- _PROMPT_
Check each line of the listing below for the string "header", then copy every line that has it.

──────────

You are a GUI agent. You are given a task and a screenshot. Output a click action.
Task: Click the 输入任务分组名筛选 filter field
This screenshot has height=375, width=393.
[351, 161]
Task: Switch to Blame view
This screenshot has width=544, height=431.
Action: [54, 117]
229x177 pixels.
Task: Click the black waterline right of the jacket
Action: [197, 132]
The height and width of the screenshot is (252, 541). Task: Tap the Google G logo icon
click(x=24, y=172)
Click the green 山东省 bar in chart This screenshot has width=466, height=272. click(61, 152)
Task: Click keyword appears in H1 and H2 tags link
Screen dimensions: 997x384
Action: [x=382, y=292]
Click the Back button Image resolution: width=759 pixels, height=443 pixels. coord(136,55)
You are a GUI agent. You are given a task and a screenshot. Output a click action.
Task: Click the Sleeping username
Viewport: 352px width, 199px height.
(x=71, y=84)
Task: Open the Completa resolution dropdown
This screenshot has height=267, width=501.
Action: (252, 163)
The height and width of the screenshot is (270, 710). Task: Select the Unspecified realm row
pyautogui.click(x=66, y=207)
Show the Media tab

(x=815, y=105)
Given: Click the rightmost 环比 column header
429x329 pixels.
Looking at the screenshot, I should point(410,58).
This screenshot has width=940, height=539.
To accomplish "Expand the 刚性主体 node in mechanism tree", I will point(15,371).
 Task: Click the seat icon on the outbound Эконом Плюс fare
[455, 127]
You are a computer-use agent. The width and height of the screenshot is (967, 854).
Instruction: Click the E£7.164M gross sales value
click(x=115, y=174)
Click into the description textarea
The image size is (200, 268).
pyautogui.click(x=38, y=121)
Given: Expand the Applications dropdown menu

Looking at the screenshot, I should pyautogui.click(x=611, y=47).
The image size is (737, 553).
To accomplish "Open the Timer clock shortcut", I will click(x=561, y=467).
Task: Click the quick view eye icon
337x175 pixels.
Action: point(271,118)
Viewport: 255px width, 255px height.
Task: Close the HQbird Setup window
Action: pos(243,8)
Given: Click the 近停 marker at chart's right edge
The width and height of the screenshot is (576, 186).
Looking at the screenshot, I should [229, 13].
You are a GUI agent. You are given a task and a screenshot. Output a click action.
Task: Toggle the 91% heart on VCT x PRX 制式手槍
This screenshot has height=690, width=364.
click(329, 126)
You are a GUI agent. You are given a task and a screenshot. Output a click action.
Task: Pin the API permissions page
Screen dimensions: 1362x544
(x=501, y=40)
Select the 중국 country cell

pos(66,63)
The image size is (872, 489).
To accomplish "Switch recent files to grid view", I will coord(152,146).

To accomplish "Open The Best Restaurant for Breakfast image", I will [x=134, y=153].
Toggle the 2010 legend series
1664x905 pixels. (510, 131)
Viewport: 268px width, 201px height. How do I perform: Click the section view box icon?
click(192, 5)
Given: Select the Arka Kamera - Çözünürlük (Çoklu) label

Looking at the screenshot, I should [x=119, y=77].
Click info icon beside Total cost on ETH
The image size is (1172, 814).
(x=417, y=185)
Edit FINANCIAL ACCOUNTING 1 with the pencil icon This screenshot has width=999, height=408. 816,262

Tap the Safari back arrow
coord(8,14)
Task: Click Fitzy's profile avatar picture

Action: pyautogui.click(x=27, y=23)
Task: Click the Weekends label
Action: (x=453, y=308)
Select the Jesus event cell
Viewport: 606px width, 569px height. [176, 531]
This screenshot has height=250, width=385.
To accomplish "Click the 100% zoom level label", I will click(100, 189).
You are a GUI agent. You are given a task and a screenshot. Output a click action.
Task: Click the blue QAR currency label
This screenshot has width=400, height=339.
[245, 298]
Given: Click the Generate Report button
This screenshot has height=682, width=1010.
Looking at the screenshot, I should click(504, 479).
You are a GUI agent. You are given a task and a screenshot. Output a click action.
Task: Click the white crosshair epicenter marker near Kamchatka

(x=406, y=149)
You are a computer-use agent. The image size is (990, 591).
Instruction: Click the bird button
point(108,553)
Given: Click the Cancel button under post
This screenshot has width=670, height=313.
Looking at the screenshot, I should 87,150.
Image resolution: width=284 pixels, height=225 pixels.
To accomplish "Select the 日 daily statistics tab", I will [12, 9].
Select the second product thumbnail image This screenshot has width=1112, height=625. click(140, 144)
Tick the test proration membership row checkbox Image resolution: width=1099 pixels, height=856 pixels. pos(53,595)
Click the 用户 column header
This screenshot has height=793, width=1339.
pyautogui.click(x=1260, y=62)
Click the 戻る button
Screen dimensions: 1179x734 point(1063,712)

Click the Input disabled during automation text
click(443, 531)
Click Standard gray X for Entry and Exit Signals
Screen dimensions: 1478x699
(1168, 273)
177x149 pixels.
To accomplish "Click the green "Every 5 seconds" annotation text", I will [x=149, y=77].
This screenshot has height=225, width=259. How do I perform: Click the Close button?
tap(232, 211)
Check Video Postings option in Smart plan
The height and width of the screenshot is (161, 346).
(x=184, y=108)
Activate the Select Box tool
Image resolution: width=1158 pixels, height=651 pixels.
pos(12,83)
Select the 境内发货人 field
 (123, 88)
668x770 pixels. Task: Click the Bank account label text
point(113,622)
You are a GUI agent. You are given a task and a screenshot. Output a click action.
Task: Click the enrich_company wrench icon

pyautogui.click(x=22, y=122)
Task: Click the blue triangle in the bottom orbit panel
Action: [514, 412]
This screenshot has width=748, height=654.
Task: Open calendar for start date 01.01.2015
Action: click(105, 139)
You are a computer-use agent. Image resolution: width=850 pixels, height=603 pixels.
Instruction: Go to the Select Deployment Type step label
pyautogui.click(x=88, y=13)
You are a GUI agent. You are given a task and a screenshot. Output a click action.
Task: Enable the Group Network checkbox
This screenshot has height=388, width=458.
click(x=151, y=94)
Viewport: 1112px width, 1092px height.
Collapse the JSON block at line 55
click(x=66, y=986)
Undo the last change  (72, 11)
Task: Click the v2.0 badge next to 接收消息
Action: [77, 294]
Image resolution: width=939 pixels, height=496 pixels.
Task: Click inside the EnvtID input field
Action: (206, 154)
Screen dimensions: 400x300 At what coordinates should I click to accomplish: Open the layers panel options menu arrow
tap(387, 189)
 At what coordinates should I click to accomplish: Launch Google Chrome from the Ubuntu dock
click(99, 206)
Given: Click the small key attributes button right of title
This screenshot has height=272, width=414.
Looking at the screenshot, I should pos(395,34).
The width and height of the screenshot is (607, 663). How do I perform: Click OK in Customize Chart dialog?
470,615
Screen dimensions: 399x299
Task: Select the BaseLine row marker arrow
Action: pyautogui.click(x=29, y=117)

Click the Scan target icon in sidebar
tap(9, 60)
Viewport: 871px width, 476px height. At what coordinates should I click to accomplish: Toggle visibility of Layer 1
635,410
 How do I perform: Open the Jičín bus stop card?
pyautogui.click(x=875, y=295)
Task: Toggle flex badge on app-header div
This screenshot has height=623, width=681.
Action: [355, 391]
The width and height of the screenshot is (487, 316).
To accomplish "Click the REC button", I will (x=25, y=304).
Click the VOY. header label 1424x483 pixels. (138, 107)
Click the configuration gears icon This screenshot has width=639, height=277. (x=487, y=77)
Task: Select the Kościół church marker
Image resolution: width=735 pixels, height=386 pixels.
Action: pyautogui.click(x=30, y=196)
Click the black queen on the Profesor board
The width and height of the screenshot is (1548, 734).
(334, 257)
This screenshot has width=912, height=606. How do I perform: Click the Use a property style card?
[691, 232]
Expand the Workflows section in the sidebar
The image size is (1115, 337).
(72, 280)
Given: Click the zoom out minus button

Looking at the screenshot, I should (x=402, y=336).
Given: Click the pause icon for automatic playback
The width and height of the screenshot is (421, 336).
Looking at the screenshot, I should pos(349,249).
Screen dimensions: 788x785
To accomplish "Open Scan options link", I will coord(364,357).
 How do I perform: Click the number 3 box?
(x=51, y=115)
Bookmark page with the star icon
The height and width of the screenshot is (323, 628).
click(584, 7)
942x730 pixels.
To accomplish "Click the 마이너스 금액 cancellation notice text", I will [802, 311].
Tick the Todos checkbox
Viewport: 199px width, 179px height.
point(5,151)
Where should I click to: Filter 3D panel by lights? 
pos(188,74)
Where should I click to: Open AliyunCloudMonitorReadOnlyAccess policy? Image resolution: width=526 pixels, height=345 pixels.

──────────

- _SOLUTION FOR THIS EXERCISE_
Given: Click the rightmost 环比 column header
Click the 用户 column header
Task: Toggle flex badge on app-header div
Click the VOY. header label 1424x483 pixels. (138, 107)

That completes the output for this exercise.